Les nomades continuent pourtant de rêver d’un pays tranquille, à l’écart des grandes villes, où les pâturages seraient nourrissants pour leurs troupeaux, où l’eau serait facile à trouver. Alors, ils décident de partir, de lever le camp, d’aller ailleurs. Abram va-t-il partir lui aussi? Il commence à se faire vieux.
Le soir autour du feu, il me semble qu’il a dû se poser sérieusement la question : « Vaut-il mieux partir vers l’inconnu ou rester ici, malgré toutes les insatisfactions que je ressens? »
Comme tout être humain, Abram porte de grands désirs, de grands rêves et souhaiterait bien les voir se réaliser. Il aimerait avoir un fils à qui il pourrait laisser tout son troupeau en héritage. Avoir un coin de terre où s’installer avec ses bêtes. Être reconnu comme un être humain, digne, pas seulement un nomade quelconque qu’on repousse. Il se demande si ses rêves ont plus de chances de se réaliser là où il est ou ailleurs.
Abram est habité par cette question. Il y réfléchit. Au fond de lui-même, il ressent un appel très fort, irrésistible même à partir… à quitter ses habitudes… à quitter les dieux de cette région… à quitter le coin de pays où il séjourne… à partir vers quelque chose d’autre… ailleurs… il ne sait pas encore quoi exactement, mais il pressent que ce sera meilleur pour lui. C’est comme s’il savait intérieurement qu’il lui fallait se mettre en recherche de quelque chose d’autre… qu’il lui fallait faire confiance à autre chose… à un autre dieu. Comme s’il s’entendait dire : « Pars pour toi. Entre dans ce grand mouvement de vie que tu ressens.
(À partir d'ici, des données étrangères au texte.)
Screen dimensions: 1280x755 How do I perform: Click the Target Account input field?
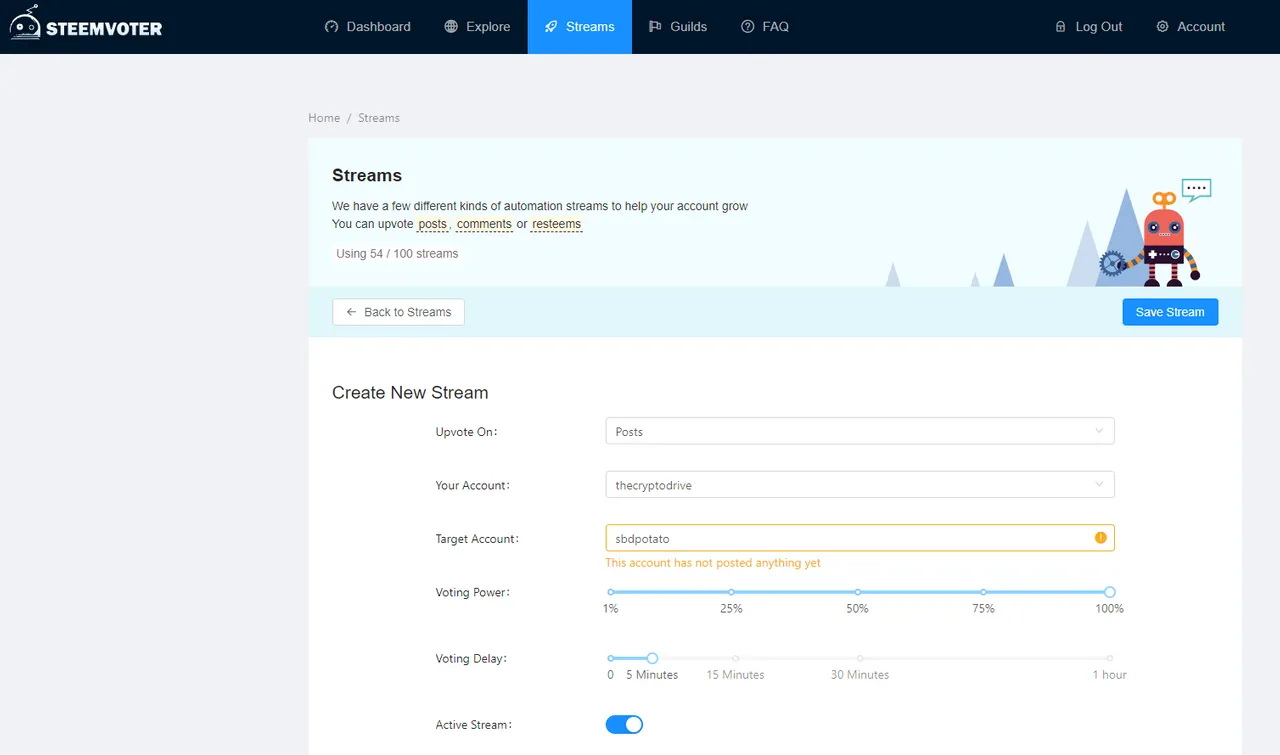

C’est moi, ton Dieu, qui t’attire. »
Avec cette conviction qu’il lui fallait partir, Abram a ressenti aussi une promesse intérieure, comme si ce dieu lui promettait de lui donner ce qu’il avait désiré toute sa vie : une terre, une descendance, un nom.
Et Abram a fait confiance à cette voix intérieure. Il a cru en cette promesse. Il a choisi de partir vers quelque chose de meilleur, même s’il ne savait pas vraiment comment cela se réaliserait. Cette voix intérieure était plus forte que ses hésitations. Il lui semblait qu’elle le mettait au large, qu’elle lui donnait de la liberté. Comme la voix d’un dieu.
Et Abram, qui avait le goût de naître à quelque chose d’autre, est parti. Il a fait confiance à cette voix qu’il pressentait comme la voix d’un dieu. Il a été disponible à son appel intérieur.